--- start of The input ---
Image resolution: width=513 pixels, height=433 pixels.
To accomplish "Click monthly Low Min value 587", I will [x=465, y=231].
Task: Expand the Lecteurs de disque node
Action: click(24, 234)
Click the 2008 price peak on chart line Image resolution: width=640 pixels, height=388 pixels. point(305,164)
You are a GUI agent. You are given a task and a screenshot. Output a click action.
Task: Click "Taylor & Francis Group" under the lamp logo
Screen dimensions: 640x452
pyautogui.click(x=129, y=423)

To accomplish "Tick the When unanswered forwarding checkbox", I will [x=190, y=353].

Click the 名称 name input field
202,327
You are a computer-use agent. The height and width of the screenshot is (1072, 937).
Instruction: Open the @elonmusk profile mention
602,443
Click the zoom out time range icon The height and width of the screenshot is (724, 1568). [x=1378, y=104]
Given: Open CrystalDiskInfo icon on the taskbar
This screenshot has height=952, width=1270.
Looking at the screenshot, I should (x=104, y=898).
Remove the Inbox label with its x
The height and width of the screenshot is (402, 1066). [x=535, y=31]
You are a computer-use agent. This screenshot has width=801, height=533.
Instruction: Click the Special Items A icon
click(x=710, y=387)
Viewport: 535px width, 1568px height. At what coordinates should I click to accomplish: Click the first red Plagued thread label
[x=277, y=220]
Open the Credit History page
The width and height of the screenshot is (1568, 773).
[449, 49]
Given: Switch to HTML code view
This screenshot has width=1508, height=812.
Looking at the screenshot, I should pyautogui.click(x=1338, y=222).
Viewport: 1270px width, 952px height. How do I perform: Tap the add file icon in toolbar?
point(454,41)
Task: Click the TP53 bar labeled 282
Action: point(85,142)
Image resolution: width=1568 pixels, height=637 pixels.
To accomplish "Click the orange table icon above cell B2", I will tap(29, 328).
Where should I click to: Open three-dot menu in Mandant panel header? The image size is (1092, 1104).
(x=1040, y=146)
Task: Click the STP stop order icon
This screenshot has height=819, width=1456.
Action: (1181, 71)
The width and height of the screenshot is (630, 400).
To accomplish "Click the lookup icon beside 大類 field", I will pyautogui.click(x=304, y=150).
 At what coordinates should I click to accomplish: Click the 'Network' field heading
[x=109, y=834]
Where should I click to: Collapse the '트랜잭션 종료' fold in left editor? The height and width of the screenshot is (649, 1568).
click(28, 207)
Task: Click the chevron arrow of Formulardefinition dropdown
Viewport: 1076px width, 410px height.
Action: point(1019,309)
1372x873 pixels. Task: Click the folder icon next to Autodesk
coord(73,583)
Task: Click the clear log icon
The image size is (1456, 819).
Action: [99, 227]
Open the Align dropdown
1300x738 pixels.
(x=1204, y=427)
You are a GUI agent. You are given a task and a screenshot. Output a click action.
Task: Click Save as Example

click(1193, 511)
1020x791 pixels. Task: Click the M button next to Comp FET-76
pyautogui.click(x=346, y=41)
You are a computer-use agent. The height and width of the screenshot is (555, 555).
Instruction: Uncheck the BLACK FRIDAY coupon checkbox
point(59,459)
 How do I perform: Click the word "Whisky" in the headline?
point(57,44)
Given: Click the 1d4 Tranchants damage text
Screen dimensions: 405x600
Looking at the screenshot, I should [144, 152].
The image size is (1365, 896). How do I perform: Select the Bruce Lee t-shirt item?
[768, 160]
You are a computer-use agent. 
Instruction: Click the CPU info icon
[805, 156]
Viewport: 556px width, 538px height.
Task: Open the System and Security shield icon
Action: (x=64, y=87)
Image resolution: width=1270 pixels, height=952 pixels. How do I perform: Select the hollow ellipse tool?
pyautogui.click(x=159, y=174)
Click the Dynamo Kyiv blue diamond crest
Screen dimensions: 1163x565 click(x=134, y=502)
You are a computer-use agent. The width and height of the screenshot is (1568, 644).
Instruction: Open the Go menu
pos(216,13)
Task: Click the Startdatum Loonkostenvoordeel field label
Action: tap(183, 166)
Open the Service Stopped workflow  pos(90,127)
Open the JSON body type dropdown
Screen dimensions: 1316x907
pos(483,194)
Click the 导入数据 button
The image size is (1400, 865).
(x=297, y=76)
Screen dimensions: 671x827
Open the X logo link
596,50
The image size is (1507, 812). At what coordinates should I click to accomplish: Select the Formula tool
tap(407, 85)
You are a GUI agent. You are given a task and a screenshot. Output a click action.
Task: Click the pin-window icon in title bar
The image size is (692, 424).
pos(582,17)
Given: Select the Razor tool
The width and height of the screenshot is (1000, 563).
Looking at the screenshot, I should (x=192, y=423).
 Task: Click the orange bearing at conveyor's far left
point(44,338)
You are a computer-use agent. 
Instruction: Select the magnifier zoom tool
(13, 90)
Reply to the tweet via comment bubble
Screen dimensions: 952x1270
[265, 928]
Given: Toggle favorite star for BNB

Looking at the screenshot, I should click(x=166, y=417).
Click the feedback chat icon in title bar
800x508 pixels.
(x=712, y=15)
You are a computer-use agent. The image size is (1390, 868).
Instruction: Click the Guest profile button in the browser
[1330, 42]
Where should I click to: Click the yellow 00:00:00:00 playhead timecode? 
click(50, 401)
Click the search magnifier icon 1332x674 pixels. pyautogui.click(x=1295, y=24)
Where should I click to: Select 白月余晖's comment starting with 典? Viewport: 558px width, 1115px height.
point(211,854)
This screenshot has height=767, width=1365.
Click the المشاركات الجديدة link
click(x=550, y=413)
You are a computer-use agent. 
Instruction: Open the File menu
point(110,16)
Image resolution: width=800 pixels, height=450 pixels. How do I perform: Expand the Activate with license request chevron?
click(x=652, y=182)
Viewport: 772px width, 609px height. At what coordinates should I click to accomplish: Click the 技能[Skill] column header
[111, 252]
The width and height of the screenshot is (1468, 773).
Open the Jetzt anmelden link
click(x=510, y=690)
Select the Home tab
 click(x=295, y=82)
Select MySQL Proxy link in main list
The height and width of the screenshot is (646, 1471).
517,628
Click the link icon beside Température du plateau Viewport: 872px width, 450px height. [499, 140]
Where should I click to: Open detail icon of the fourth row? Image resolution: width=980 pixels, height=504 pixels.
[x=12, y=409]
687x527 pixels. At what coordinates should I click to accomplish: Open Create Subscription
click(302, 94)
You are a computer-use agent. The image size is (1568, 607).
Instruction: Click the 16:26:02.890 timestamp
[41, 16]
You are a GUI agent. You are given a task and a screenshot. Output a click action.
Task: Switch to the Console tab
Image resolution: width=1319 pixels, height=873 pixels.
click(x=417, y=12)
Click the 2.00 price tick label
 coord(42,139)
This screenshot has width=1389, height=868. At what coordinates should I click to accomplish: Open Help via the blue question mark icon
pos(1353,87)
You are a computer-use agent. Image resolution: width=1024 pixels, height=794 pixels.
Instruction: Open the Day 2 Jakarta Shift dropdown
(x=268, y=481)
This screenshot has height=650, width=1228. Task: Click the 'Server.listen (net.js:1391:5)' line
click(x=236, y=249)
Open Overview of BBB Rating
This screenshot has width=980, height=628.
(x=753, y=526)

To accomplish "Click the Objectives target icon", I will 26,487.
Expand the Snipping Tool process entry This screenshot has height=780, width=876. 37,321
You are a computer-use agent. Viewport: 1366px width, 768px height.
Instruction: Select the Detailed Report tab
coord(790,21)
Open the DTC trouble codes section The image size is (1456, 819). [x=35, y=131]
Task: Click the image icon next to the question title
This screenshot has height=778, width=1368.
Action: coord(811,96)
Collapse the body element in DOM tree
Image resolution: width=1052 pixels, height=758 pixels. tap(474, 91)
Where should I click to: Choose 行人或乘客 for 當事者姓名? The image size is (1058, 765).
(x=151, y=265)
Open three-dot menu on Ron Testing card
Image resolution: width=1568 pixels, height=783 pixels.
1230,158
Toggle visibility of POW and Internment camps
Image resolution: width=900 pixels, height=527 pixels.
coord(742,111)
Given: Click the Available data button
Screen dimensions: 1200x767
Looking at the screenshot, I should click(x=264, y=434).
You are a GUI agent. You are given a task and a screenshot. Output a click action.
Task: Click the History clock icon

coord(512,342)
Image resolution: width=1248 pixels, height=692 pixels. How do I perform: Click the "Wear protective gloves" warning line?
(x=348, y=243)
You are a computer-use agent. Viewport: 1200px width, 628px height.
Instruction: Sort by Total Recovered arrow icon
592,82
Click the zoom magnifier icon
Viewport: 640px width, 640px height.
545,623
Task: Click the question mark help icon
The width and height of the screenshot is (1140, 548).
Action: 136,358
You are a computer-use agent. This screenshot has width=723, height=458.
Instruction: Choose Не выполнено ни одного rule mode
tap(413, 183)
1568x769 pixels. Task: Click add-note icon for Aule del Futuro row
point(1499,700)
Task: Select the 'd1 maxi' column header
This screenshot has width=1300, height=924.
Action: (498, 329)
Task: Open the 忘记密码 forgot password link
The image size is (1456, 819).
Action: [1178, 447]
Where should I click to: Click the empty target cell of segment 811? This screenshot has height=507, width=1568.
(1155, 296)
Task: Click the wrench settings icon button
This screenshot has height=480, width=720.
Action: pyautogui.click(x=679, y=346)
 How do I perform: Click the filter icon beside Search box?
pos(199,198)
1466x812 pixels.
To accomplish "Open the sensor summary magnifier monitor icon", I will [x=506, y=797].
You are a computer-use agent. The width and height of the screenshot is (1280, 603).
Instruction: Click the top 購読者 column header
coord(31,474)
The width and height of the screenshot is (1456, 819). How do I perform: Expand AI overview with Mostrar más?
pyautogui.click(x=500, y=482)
--- end of The input ---
## What the task requires
Recast the lines of the items above as a Markdown table with the columns "Row" and "Line text", starting at the beginning of the items and ending at the line that contains "Action: click(24, 234)", with both ends included and blank lines omitted.

## Exercise response
| Row | Line text |
|---|---|
| 1 | Image resolution: width=513 pixels, height=433 pixels. |
| 2 | To accomplish "Click monthly Low Min value 587", I will [x=465, y=231]. |
| 3 | Task: Expand the Lecteurs de disque node |
| 4 | Action: click(24, 234) |